In today’s banking environment, the only true measure of capital adequacy is economic capital measured in a customized way for each financial institution, stress-tested to consider all risk elements across the full probability spectrum. A fresh assessment and approach are needed before you can say you’re well-capitalized in a Basel III world.

A Board Responsibility
Basel III should be a top-of-mind concern with every member of the board. Directors have a critical fiduciary role in ensuring Basel III compliance, and in capital and strategic planning in general. The board should be front and center in these areas:

  • Defining risk appetite. First and foremost, boards of directors must define the level of risk that is acceptable for their organizations. Within acceptance of that risk, they must determine what commensurate returns they expect the financial institution to earn.
  • Scenario planning. Through stress testing and scenario planning, boards of directors should look at all potential outcomes and their impact on capital, from low- to high-probability events. Directors should help frame some of these scenarios and stress tests, and thoroughly understand the results. The board must also have a firm grasp on how integrated strategic and capital plans are driving decision making—including risk assumption, resource allocation and the tactical actions of the organization.
  • Right-sizing capital. The board of directors must be instrumental in making sure that the bank’s capitalization properly aligns with the risks assumed by its banking business model. I am an advocate for the “Goldilocks School of Banking.” Like the porridge sampled by the little blonde-haired girl, capital needs to be “just right”—neither too much nor too little, and customized for the financial institution.

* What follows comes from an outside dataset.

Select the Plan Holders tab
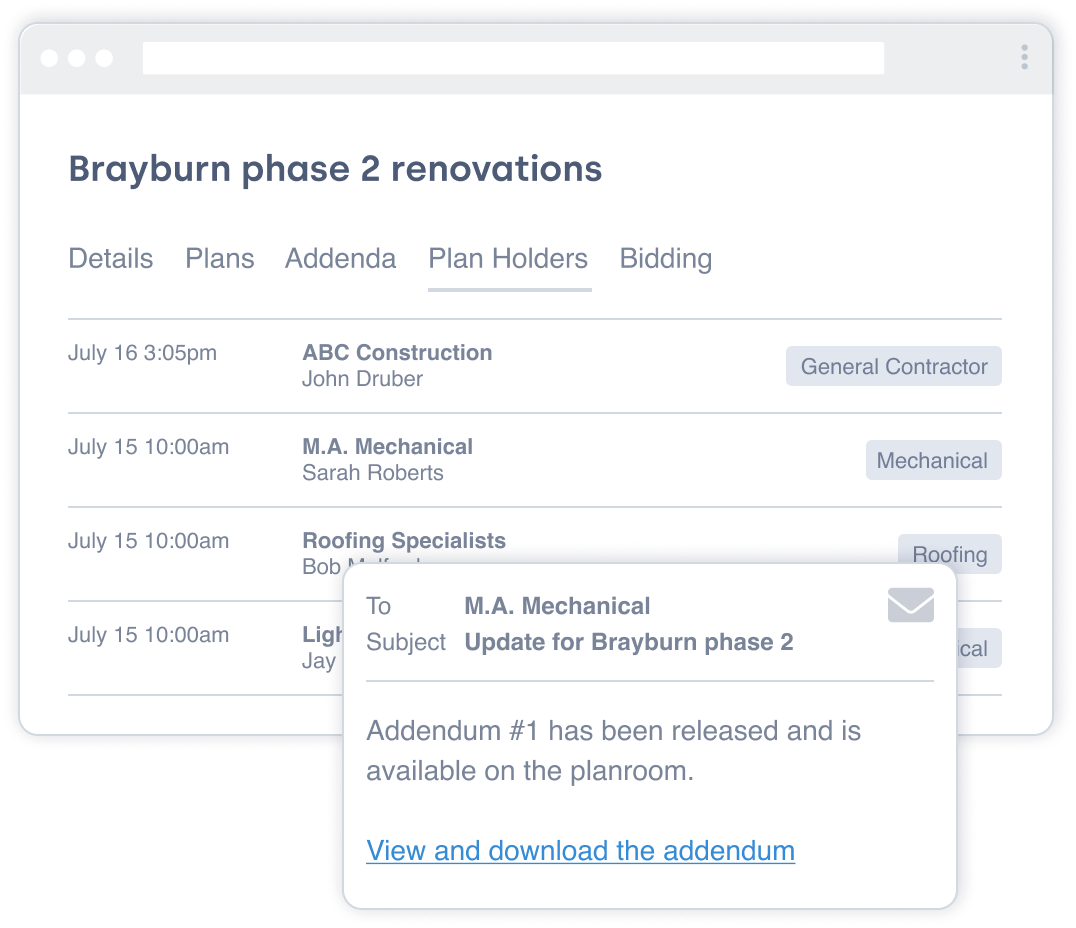Viewport: 1076px width, 928px height. pyautogui.click(x=508, y=259)
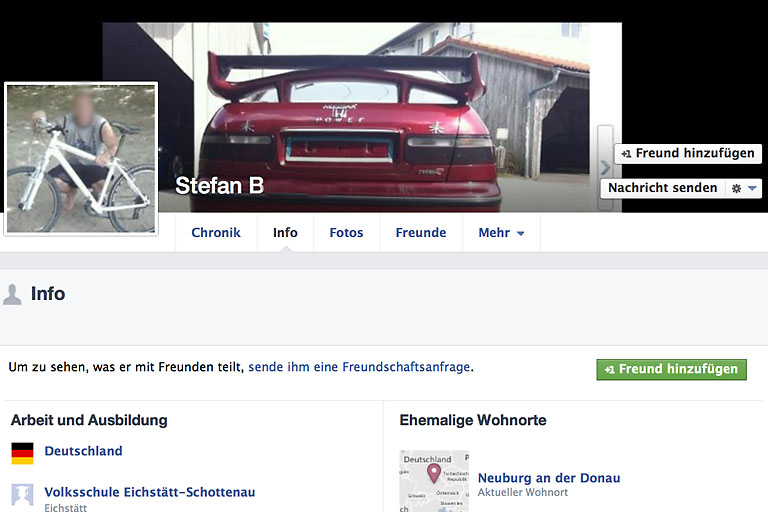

RAROC: The One True Metric
Risk-adjusted return on capital (RAROC) is the most all-encompassing performance indicator your organization can employ in assessing your capital position. It is the only metric that considers both full risk and potential return in a strategic business equation.

RAROC is suitable for assessing your total organization, individual business units, products, customers and customer segments. It enables you to determine your economic capital and capital adequacy, while helping optimize how you allocate capital and resources. Risk-adjusted analysis helps your organization intelligently price customer transactions, evaluate profitability, incentivize employees and right-size capital to your risk profile.

The benefits of RAROC are substantial and far-reaching. I encourage your board to insist on using this important tool.

Getting Started
Basel III awareness and compliance begin with the board asking two things of management:

  • Education. Whether it’s provided by the executive team or an outside consultant, the board should insist on a one- to two-hour overview of Basel III—not just focusing on what the regulations require, but also the implications for your banking business model and a strategy to respond.
  • Basel III status report. The board must ask if the executive team has run the pro forma calculations for Basel III capital compliance, and where the capital levels stand today in light of Basel III requirements.

This simple, two-step questioning process is absolutely essential. If it isn’t already underway at your financial institution, it should begin at your next board meeting.